The battalions were formed under orders from Premier Joseph Stalin.
Court-martialed officers could atone for crimes, or incompetence, by serving in battalions fighting in the most perilous positions.
People bold enough to criticize the regime were also sent to penal battalions, according to game developers.
Military consultants are working with 1C on the game, which was said to include real names and missions from records.
"It is opening another page of the history of the USSR in World War II," Subbotin said.
In-game battles include operation "Bagration" in the Brest area and attacks on the German Altdam and Stettin near the end of the war.

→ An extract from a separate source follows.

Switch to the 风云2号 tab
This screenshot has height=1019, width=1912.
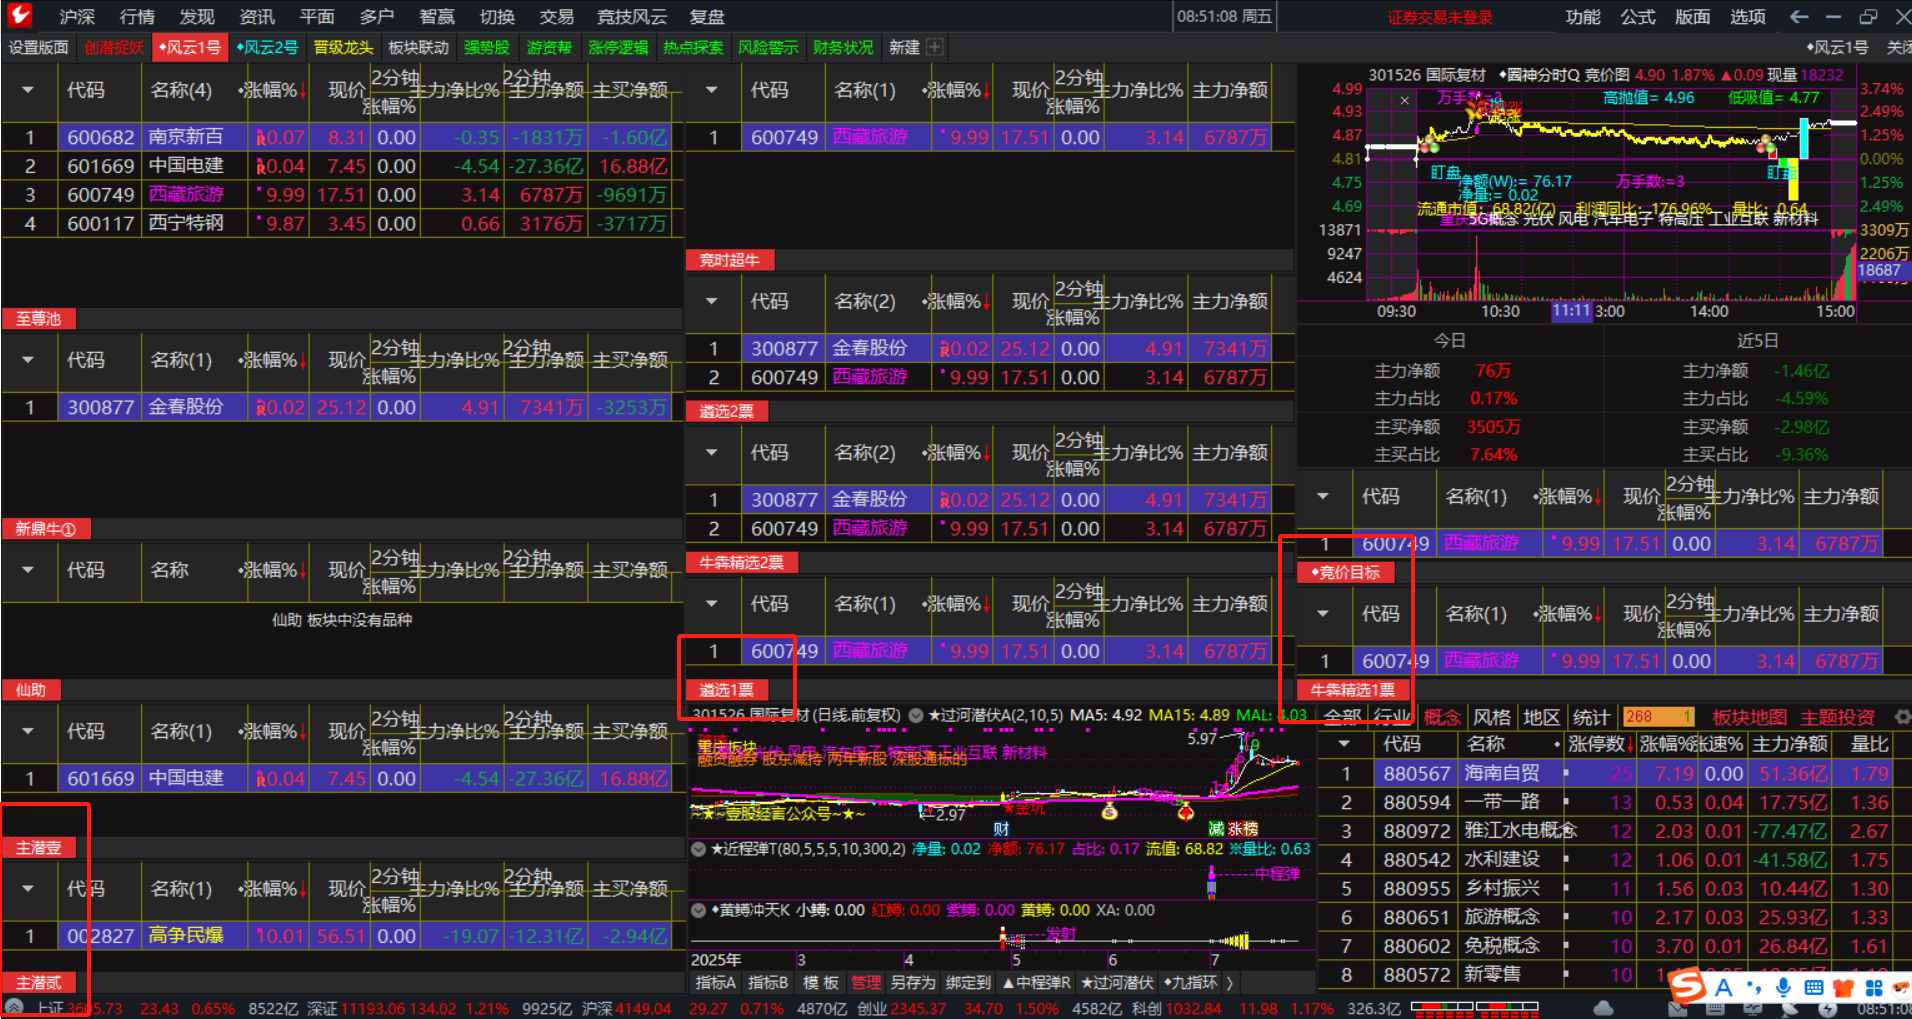point(267,47)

Tripwire Interactive is making for 1C a "Red Orchestra 2: Heroes of Stalingrad" videogame centered on "one of the most brutal battles in human history," according to studio president John Gibson.

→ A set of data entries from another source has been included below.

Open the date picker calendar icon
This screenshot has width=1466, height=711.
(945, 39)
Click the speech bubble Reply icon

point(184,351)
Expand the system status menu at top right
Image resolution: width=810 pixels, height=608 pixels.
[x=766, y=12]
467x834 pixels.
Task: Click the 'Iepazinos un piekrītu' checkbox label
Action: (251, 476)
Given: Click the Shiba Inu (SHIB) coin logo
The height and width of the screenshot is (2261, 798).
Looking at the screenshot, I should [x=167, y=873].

Tripwire developers practiced with automatic weapons to hone handling and response of virtual guns in the game.
"Tripwire has been described by some people as gun porn; and 'Red Orchestra 2' takes that to the next level - Triple X," Gibson said at the consulate.
Players will also get to command in-game Russian tanks with lifelike crews.
"We are giving you the experience of what it is like to be inside one of these metal beasts," Gibson said.
"If a shell smashes into your tank, you see your crew member die; your guys are screaming that their comrade has just bought the farm, there is blood all over the tank... It is cool stuff."
1C has grown into a leading videogame publisher in Eastern and Central Europe since being founded 20 years ago. Acquisitions in the past two years have led to the formation of parent firm 1C-Softclub Corporation.
The company, which focuses on games for play on personal computers but also makes titles for consoles, reported revenue of more than $300 million (US) last year.
"The Russian government puts a lot of money and effort into developing high tech industries," said consul general Vladimir Vinokurov, noting a visit to Silicon Valley last year by Russian president Dmitry Medvedev.
"1C's videogames are popular in Russia and we hope they will be popular in the United States too."